Approximately 25% of diabetics will develop a foot wound or ulcer in their lifetime. Amputation in people with diabetes is 10 to 20 times more common than in people without diabetes6. Every year, more than one million of leg amputations are performed globally because of diabetes, which is equivalent to one leg amputation every 30 seconds7.
In a person with diabetes, higher than normal sugar levels in the body will over time damage nerves (neuropathy)8 and cause blood vessels of the leg and foot to narrow and harden (atherosclerosis) leading to reduced blood flow down to the feet (Peripheral Arterial Disease (PAD))9.
a) Diabetic neuropathy8- This can result in:
- Poor sensation in the feet- Minor injuries to the foot can be left undetected because of poor sensation and may consequently lead to foot ulceration and infection.
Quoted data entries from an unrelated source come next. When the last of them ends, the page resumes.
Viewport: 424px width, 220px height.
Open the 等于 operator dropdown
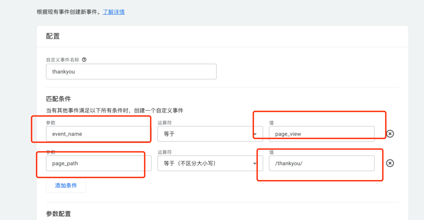[210, 134]
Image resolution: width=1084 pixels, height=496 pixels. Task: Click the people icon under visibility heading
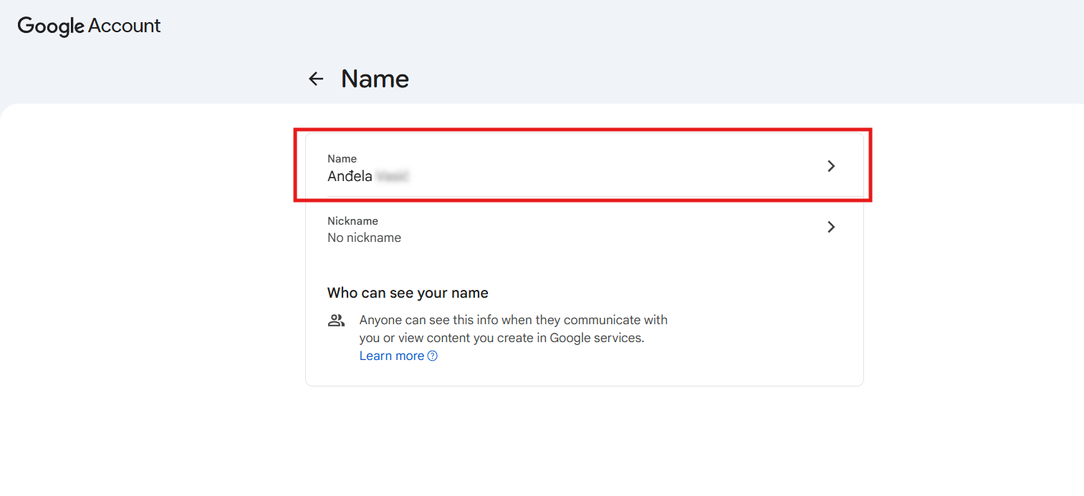(x=336, y=321)
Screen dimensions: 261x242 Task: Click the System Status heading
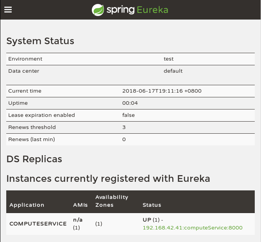(40, 41)
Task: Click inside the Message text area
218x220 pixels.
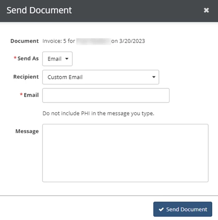Action: (x=125, y=153)
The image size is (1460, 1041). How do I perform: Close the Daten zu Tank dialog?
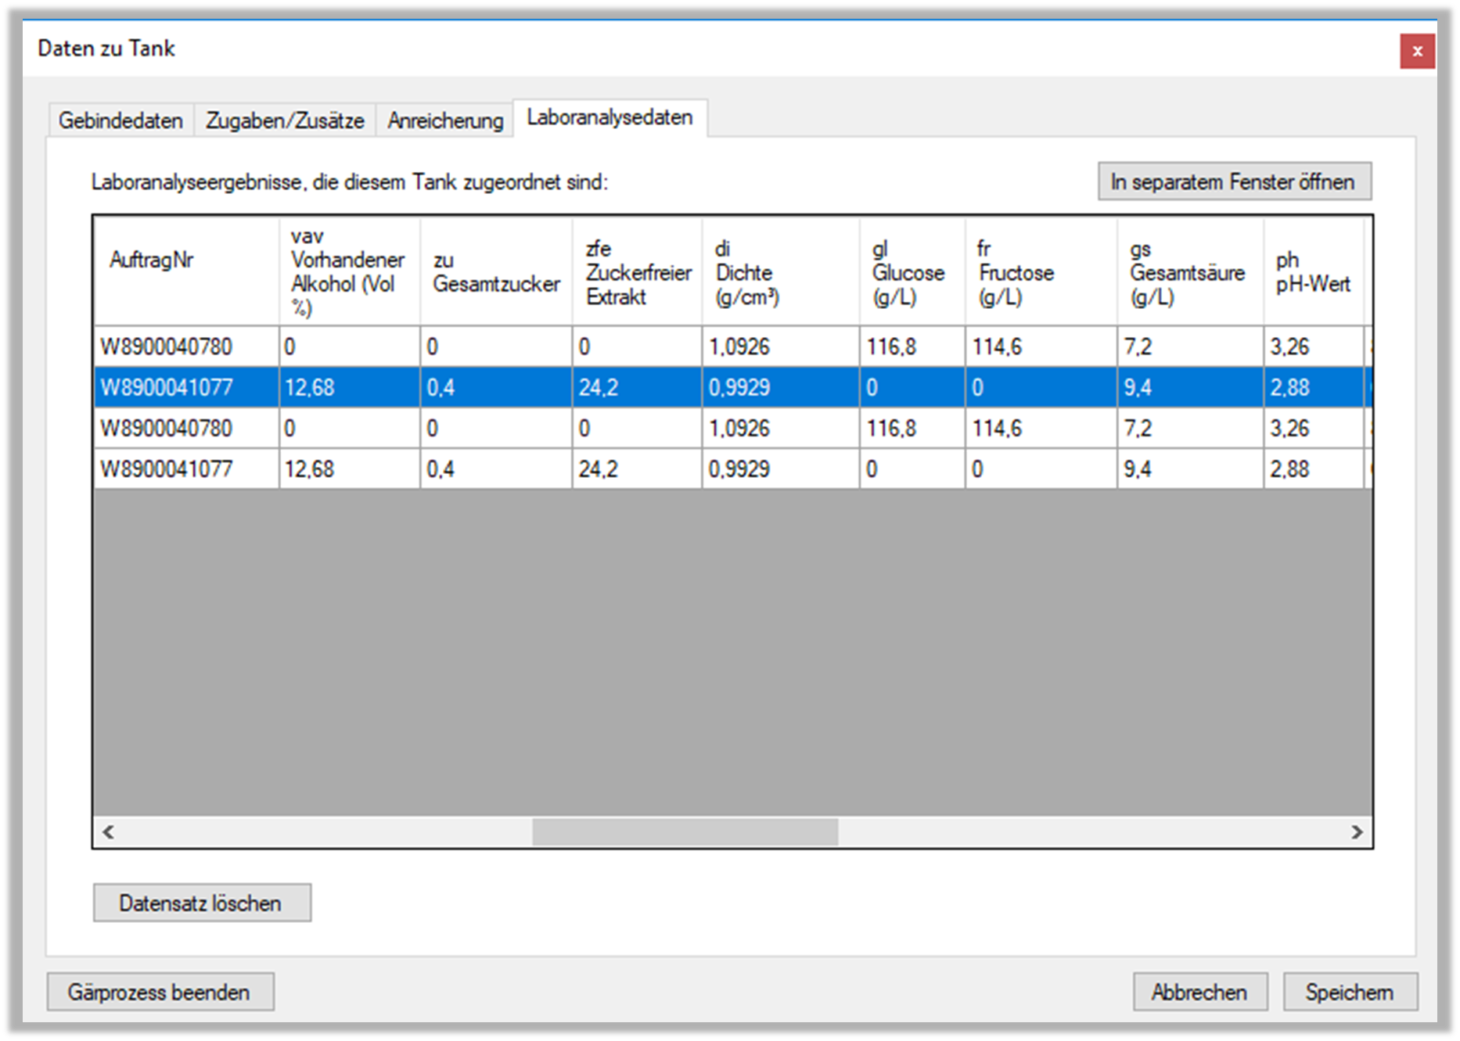click(x=1416, y=52)
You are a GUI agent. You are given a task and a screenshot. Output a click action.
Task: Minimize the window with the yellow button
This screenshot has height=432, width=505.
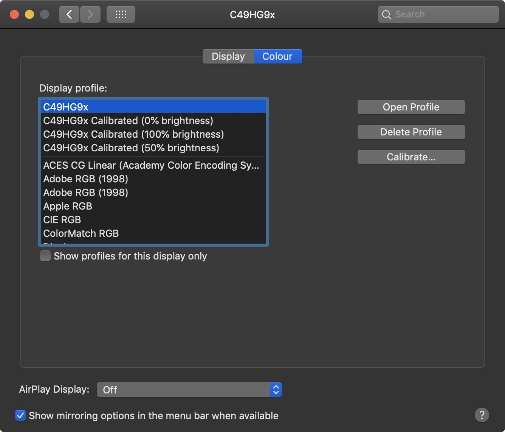(x=29, y=15)
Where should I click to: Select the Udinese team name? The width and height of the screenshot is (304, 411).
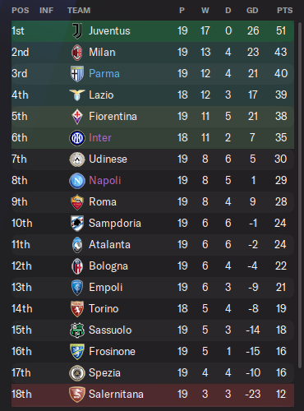(x=108, y=159)
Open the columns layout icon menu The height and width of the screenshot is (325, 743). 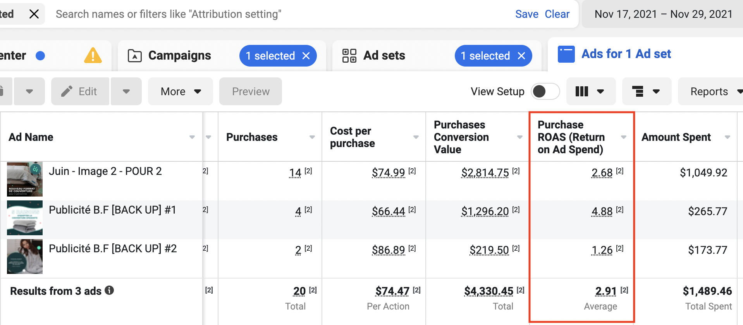coord(590,91)
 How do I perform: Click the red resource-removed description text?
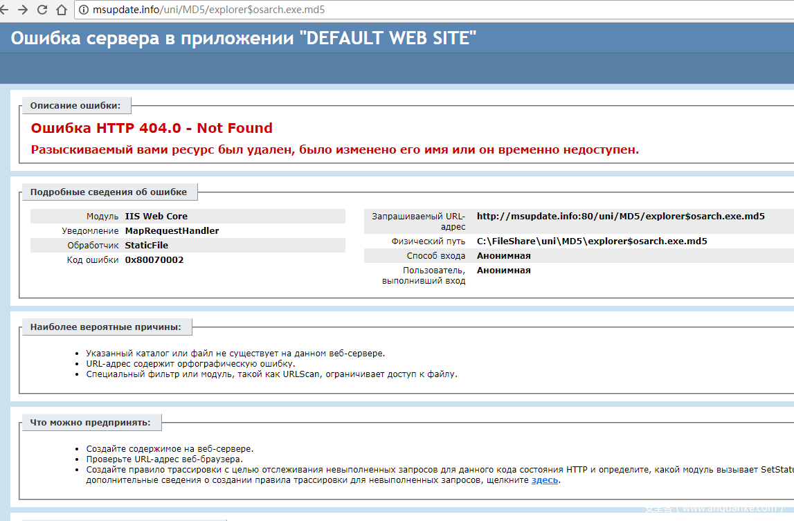335,150
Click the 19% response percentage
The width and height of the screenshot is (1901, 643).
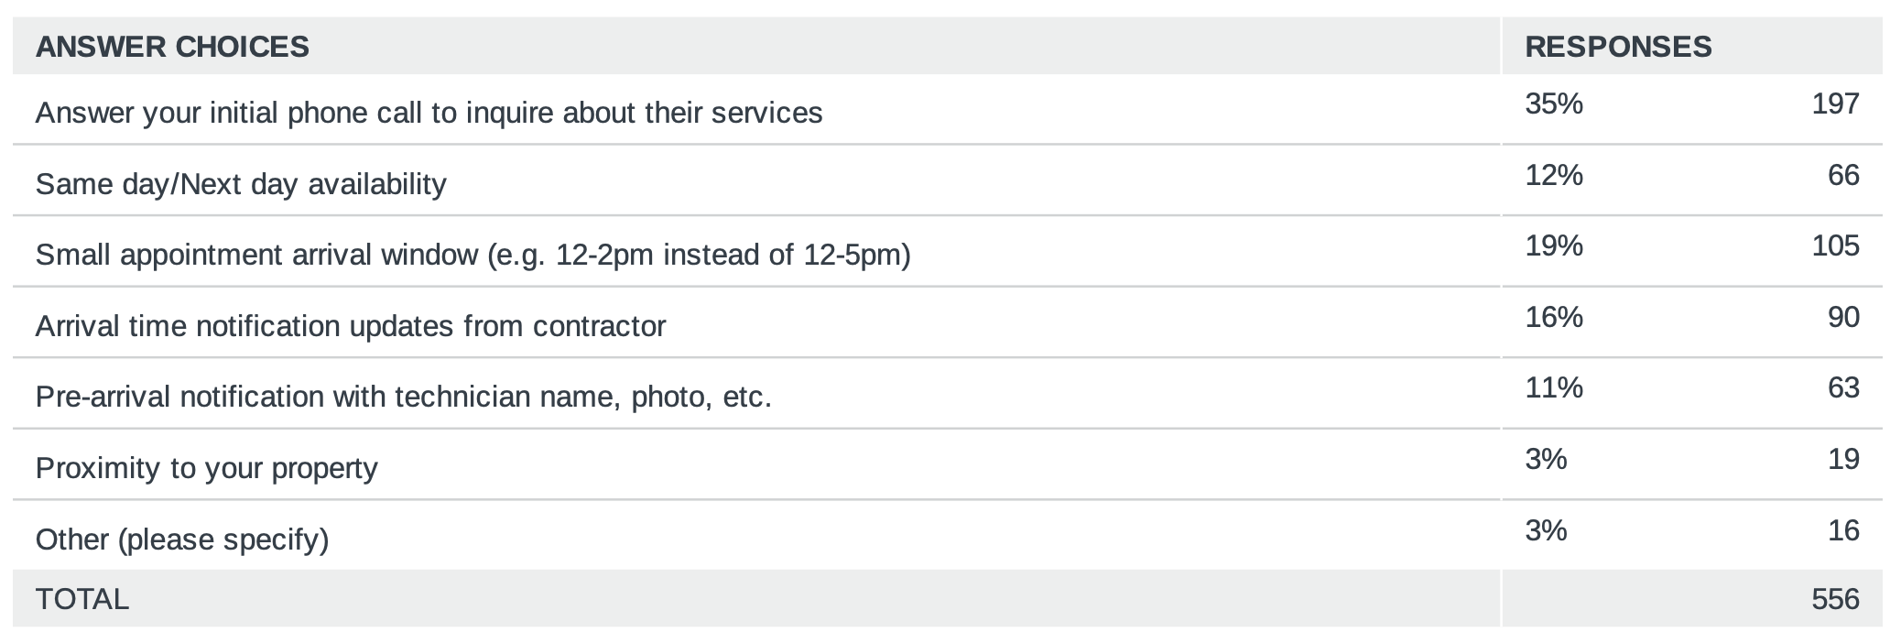[1554, 245]
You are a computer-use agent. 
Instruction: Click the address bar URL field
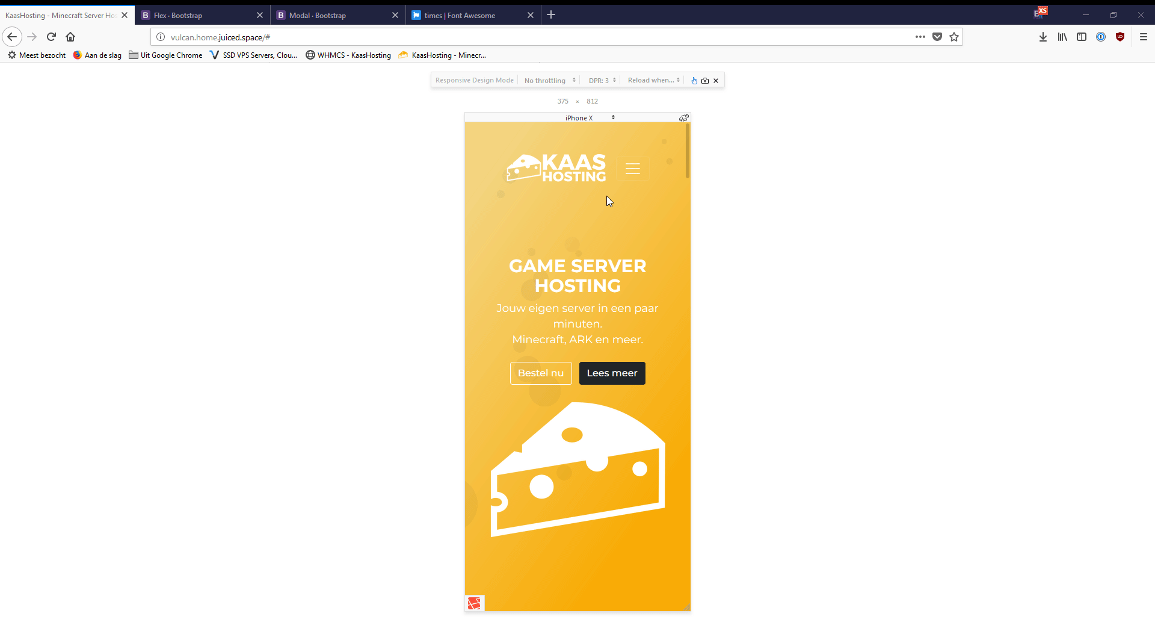(529, 37)
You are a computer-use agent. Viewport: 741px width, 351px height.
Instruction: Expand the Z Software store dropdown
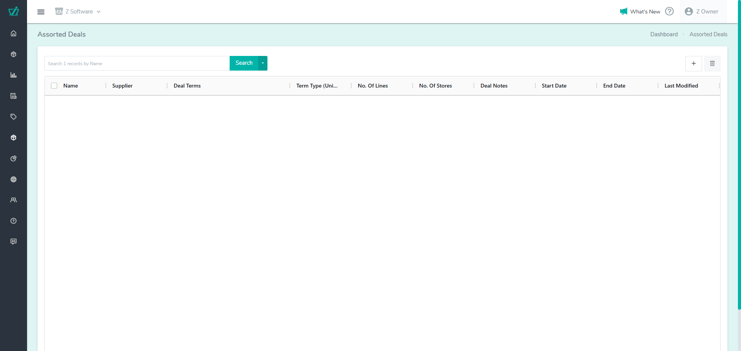tap(78, 12)
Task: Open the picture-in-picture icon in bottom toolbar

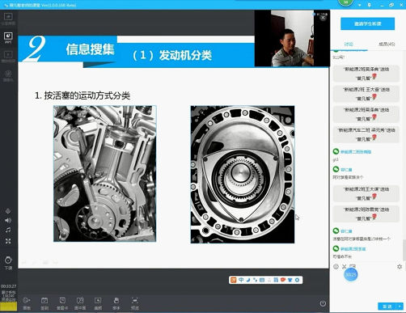Action: coord(80,303)
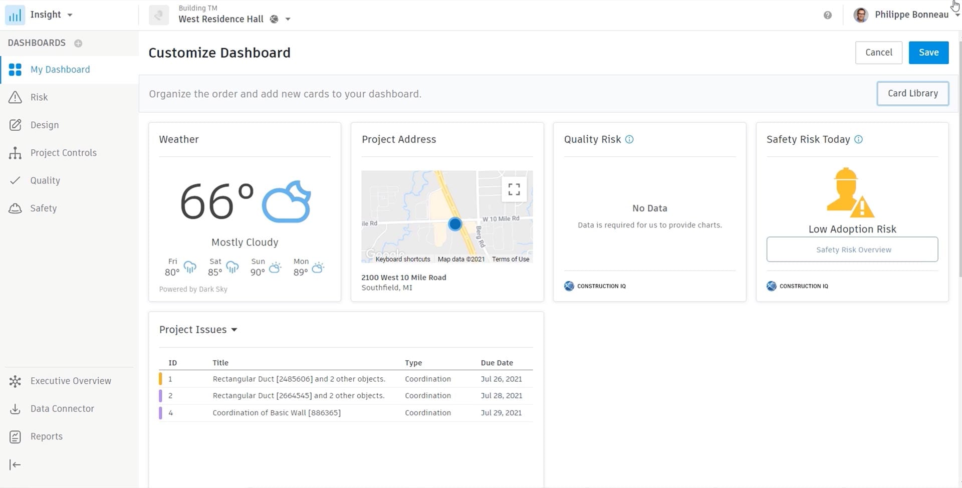Click the Safety Risk Today info icon

(859, 139)
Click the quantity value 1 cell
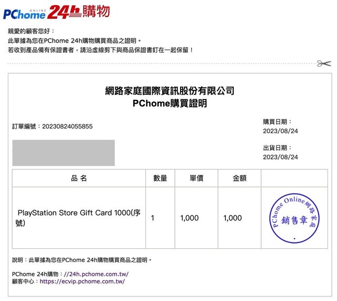This screenshot has height=301, width=337. [153, 218]
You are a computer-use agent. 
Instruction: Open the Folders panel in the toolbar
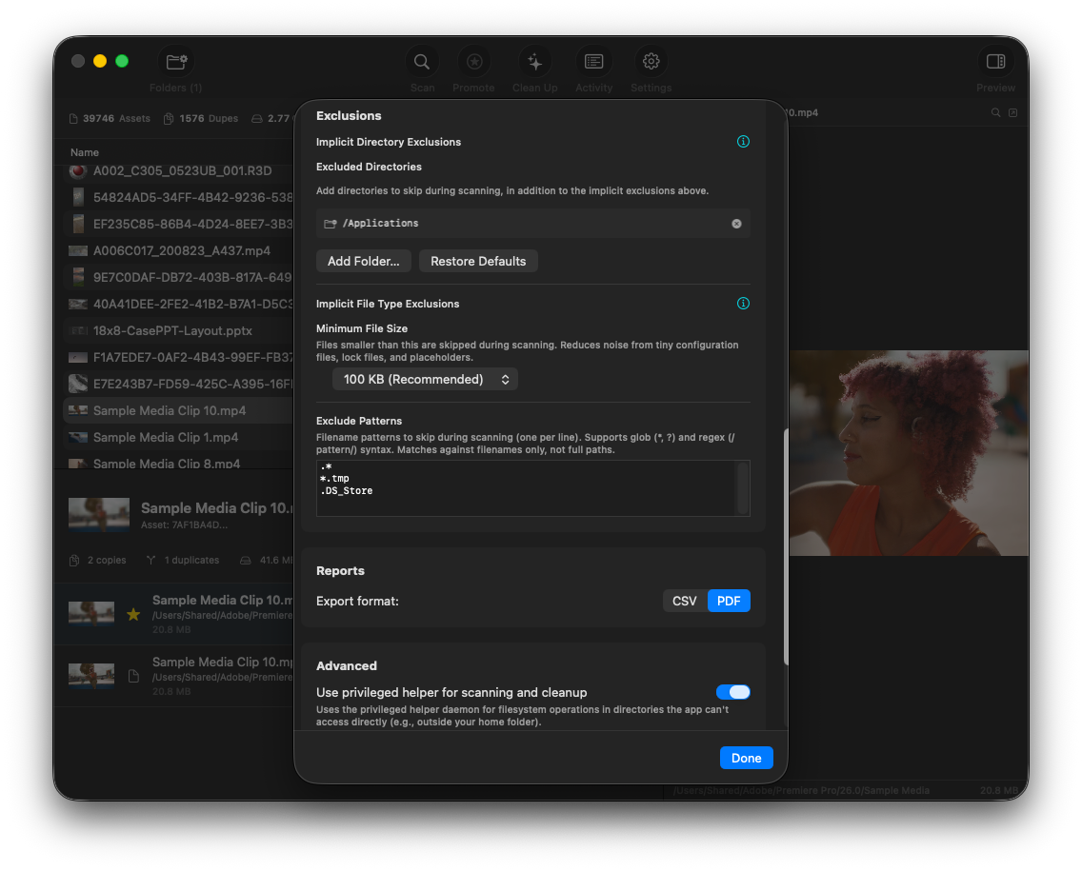(175, 61)
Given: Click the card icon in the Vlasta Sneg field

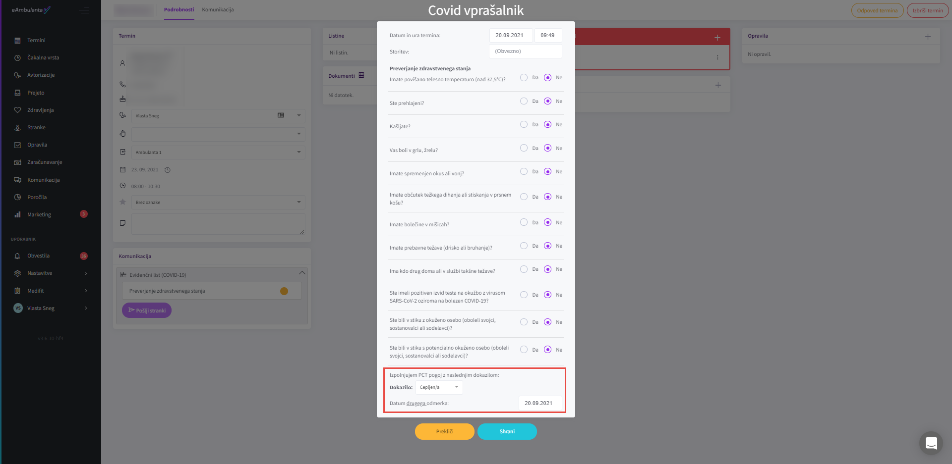Looking at the screenshot, I should [281, 115].
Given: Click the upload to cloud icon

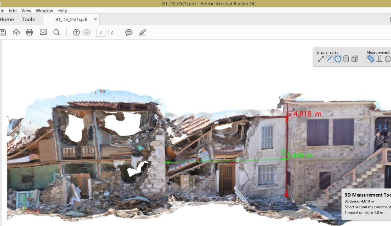Looking at the screenshot, I should click(16, 32).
- Foot deformities- Structural changes in the foot such as hammer toes, claw toes, collapse of the midfoot (Charcot foot) and limited joint mobility can result in focal areas of high pressure on the sole. Skin can break down over pressure points leading to ulceration.
- Decreased sweating- Nerves supplying the sweat glands stop functioning, leading to dry, flaky and cracked skin. Cracked skin in the foot may allow bacteria to enter and cause infection.
b) Peripheral Arterial Disease (PAD)9 – People with diabetes are at increased risk of atherosclerosis which narrows and harden the blood vessels of the leg and within the foot. Poor blood supply to the foot will lead to poor healing and gangrene as well as reduced ability to fight infection.